Under a strict interpretation of antitrust law, NFL activities such as player drafts, salary caps, and free agency restrictions are likely violations of the Sherman Antitrust Act.  However, a judicial doctrine called the ‘nonstatutory labor exemption’ prevents collective bargaining restraints from becoming illegal anti-competitive actions.  The Supreme Court recognized in 1996 that “to give effect to federal labor laws and policies and to allow meaningful collective bargaining to take place, some restraints on competition imposed through the bargaining process must be shielded from antitrust sanctions.”  In other words, the NFL’s anti-competitive behavior is only exempted from antitrust liability because it engages in collective bargaining with the NFLPA.  (See similar analysis here.)

Protection provided by the nonstatutory labor exemption, however, only operates if the players’ union is organized as a union; hence the importance of decertification.  Now that the NFLPA has decertified into a trade organization, the NFL’s otherwise legitimate player lockout tactic is open to antitrust scrutiny.  Therefore, contemporaneous with decertification, ten players represented by the NFLPA filed suit (complaint here) in Federal District Court for the District of Minnesota challenging NFL actions as violations of Section 1 of the Sherman Antitrust Act.  Arguing the NFL’s lockout constitutes illegal anti-competitive behavior under antitrust law, the players may be able to impose a significant penalty on the league in the form of treble damages, or three times the amount of actual or compensatory damages.  Professor Michael McCann at Vermont Law School lays out a likely scenario of events in Sports Illustrated.  Note that the NFLPA successfully used a decertification-and-suit strategy in 1989 to challenge the league’s free agency restrictions.

Sponsorship Implications of Player Image Usage

In the 2006 CBA, the players authorized the NFLPA to act as their exclusive agent in negotiating a Group Player Licensing Program with the NFL.[i] Under the CBA, a Group Licensing Program includes the use of “six or more NFL players’ names, signatures facsimiles, voices, pictures, photographs, likenesses and/or biographical information on or in conjunction with products” on products sold at retail and on promotional items.[ii] Further, NFL players, under the Player Contract in Appendix C of the CBA, assign to the NFLPA “the exclusive right to use and to grant to persons, firms, or corporations the right to use his name, signature facsimile, voice, picture, photograph, likeness, and/or biographical information in group licensing programs.”[iii]

These circumstances raise the interesting legal question of whether the NFLPA still retains the right to negotiate Group Player Licensing Programs, or similar arrangements on behalf of the players?
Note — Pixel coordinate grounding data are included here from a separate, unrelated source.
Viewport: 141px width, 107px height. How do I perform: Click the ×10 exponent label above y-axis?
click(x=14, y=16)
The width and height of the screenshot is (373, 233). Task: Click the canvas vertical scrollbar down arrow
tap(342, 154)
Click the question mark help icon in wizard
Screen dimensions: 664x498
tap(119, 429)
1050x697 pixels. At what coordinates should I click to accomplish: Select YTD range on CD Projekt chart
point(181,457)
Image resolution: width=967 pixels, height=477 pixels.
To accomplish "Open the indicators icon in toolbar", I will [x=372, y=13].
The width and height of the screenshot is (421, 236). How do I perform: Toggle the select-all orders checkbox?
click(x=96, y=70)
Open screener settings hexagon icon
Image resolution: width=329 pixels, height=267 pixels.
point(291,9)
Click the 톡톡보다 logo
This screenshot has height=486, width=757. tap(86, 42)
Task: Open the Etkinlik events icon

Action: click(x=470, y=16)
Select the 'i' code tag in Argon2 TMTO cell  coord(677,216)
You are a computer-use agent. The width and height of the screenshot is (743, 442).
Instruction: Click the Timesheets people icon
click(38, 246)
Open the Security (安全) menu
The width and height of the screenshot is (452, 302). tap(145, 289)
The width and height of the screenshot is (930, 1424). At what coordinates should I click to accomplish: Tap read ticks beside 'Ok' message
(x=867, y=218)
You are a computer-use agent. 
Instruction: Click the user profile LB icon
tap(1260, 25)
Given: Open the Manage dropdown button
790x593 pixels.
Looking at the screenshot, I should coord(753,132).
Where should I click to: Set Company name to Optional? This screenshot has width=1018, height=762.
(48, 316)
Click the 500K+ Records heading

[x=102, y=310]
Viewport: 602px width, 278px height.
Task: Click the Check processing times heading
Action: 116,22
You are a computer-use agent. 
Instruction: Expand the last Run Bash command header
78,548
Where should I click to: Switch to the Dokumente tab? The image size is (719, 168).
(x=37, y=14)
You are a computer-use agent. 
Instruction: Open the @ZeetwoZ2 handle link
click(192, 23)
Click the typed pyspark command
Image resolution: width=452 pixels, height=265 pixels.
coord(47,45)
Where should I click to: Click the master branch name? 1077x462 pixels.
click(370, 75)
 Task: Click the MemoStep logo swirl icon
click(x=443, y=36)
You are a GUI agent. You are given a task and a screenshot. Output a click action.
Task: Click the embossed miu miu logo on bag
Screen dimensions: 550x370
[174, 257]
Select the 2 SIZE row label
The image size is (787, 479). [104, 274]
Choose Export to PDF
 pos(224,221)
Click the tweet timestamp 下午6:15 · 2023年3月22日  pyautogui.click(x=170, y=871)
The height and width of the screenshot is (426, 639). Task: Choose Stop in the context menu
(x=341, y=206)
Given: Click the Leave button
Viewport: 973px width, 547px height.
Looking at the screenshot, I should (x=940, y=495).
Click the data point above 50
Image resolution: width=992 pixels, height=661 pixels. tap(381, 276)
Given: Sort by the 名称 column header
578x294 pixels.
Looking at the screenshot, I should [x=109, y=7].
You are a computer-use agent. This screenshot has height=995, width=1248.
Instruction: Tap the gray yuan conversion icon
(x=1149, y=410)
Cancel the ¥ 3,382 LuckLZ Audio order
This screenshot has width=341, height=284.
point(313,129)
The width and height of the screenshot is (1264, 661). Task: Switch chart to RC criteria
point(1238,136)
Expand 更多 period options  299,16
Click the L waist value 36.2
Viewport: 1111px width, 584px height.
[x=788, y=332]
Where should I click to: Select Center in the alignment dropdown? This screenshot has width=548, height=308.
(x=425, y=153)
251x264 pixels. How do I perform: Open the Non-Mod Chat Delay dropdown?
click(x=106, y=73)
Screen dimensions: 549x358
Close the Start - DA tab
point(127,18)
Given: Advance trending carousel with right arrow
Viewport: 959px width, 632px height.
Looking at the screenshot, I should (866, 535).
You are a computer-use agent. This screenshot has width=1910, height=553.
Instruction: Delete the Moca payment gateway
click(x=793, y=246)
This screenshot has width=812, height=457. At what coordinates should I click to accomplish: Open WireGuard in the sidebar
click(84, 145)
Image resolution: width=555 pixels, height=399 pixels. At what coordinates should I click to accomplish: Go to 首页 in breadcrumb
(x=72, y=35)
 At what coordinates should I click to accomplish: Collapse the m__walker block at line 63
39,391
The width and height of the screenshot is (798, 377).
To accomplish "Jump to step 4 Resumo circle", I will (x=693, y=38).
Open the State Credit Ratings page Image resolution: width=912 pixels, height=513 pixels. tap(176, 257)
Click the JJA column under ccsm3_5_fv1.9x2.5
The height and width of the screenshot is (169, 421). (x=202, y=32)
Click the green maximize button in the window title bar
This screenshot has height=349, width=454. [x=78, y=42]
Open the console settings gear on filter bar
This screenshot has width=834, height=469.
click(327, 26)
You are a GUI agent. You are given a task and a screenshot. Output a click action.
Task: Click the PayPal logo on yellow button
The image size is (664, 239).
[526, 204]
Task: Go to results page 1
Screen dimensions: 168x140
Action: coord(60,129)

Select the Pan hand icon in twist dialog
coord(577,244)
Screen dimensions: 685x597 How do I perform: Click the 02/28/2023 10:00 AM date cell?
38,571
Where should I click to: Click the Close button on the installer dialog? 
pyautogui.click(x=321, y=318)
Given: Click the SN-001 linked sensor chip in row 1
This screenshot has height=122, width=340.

Under agency law principles, the NFLPA’s rights to negotiate the group licensing agreement on behalf of the players likely did not automatically transfer with the NFLPA during the reorganization.  An agent cannot terminate agency, as the NFLPA has done through decertification, for some purposes and recognize it for others, in this case licensing negotiations.  An Agent’s renunciation must be a complete one.

In the absence of the CBA, the NFLPA’s ability, as a trade association, to negotiate licensing programs on behalf of the players depends on whether the agency status held by the NFLPA under the CBA was somehow transferred.

One possibility is that when the players voted to decertify, they also consented to the NFLPA retaining agency.  The NFLPA has not indicated that this took place, but that is not to say that it hasn’t.

A second possibility, and the NFL’s argument, is simply that the NFLPA no longer has agency status since the bylaws conferring that power have been rescinded.  Gary Gertzog, the NFL’s senior vice president of business affairs, in an interview with Sports Business Daily’s Daniel Kaplan, pointed to the CBA to argue the new NFLPA probably does not have player rights, because those rights were exchanged in consideration for the NFLPA use of revenues from group licensing programs to support the objectives set forth in the NFLPA bylaws.  With the NFLPA bylaws now inapplicable, arguably no licensing agreement between the NFLPA and NFL players exists.  Despite those claims, the NFLPA claims that it continues to represent players for group licensing, but the NFL questions that assertion.

Though last week the NFL disclosed that it is advising sponsors to be wary of signing group licensing deals with the players’ newly established trade association, sponsors who enter licensing agreements with the NFLPA as a trade association likely face minimal litigation risk due to the symbiotic relationship between the NFLPA, the players and sponsors.  Further, it isn’t clear that the NFL would have grounds to challenge an agreement between the NFLPA and sponsors.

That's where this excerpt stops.